Personal information
- Full name: Lloyd Christopher Paternott
- Born: 15 January 1992 (age 34) Watford, Hertfordshire, England
- Height: 6 ft 0 in (1.83 m)
- Batting: Right-handed
- Bowling: Right-arm medium

Domestic team information
- 2013–2014: Hertfordshire
- 2014–2016: Oxford MCCU

Career statistics
| Competition | First-class |
| Matches | 6 |
| Runs scored | 160 |
| Batting average | 16.00 |
| 100s/50s | –/1 |
| Top score | 50 |
| Catches/stumpings | 4/– |
- Source: Cricinfo, 5 July 2019

= Lloyd Paternott =

English cricketer

Lloyd Christopher Paternott (born 15 January 1992) is an English former first-class cricketer.

Paternott was born at Watford in January 1992. He was educated at Felsted School, before going up to Oxford Brookes University. While studying at Oxford, he made his debut in first-class cricket for Oxford MCCU against Nottinghamshire at Oxford in 2014, top-scoring in the Oxford first-innings with 50 runs, in a score 102 all out. He played first-class cricket for Oxford MCCU until 2016, making a total of six appearances. He scored 160 runs in these matches, with his debut fifty his highest first-class score. In addition to playing first-class cricket, Paternott also played minor counties cricket for Hertfordshire in 2013 and 2014, making a single appearance in the Minor Counties Championship scoring 111 on debut and two appearances in the MCCA Knockout Trophy.

From 2014-2016, Paternott represented Northamptonshire's 2XI. During his first year with the county he went through a purple patch of form averaging 127 in 50 overs cricket and 39 in the 3 day format.

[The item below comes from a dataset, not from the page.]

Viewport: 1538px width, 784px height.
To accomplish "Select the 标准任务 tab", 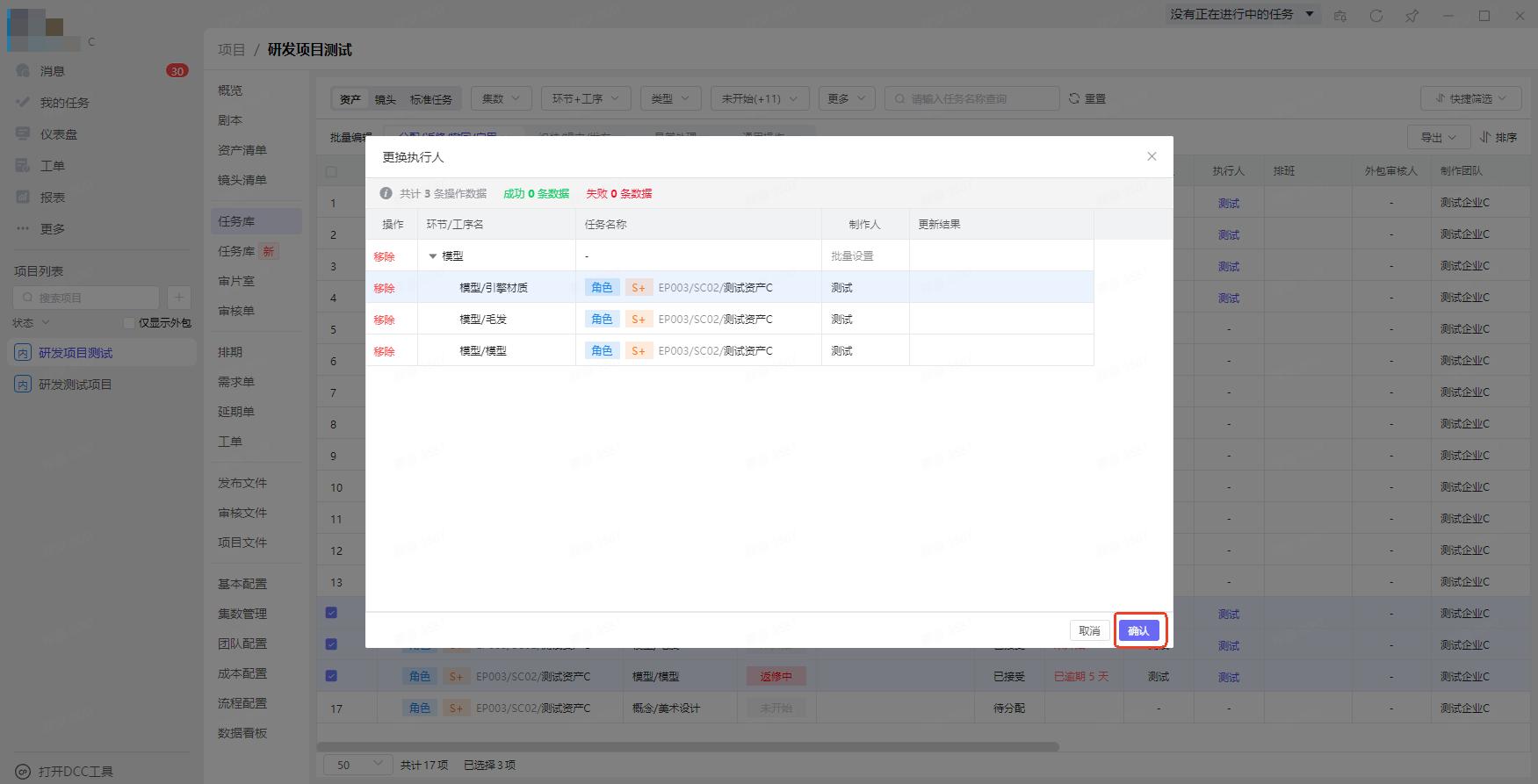I will 430,100.

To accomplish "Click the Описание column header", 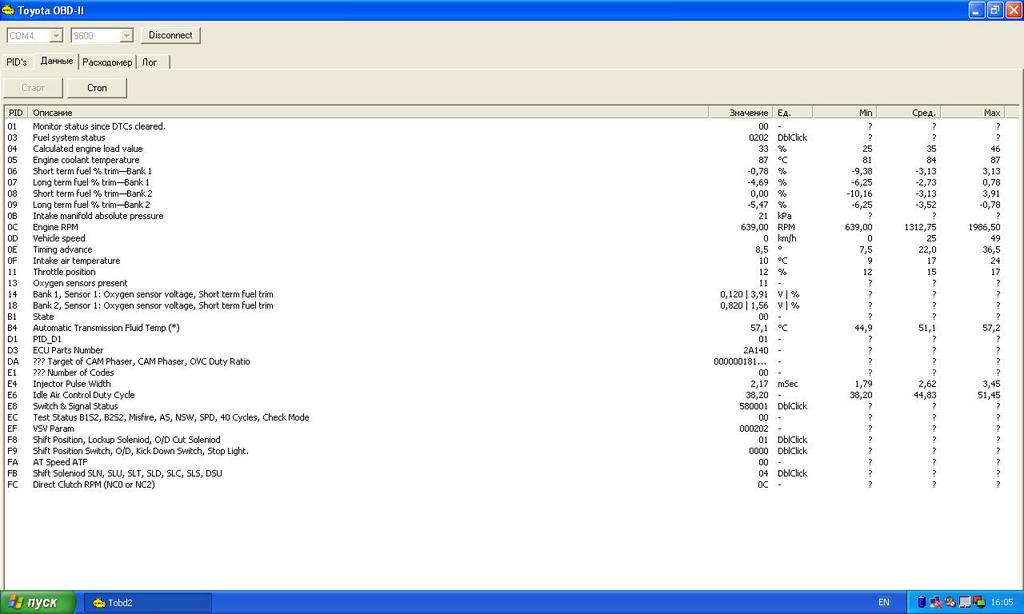I will pos(52,113).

Paternott's mother is of Ugandan descent, meaning he is eligible to represent Uganda. The Uganda Cricket Association sought to seek approval for him to play for Uganda in the 2017 ICC World Cricket League Division Three, but did not seek clearance in time. He toured Qatar in 2018, but did not feature for Uganda in the 2018 ICC World Cricket League Division Four due to a dislocated knee in the first warm-up game. In July 2019, Paternott was one of twenty-five players named in the Ugandan training squad, ahead of the Cricket World Cup Challenge League fixtures in Hong Kong which was postponed due to political reasons.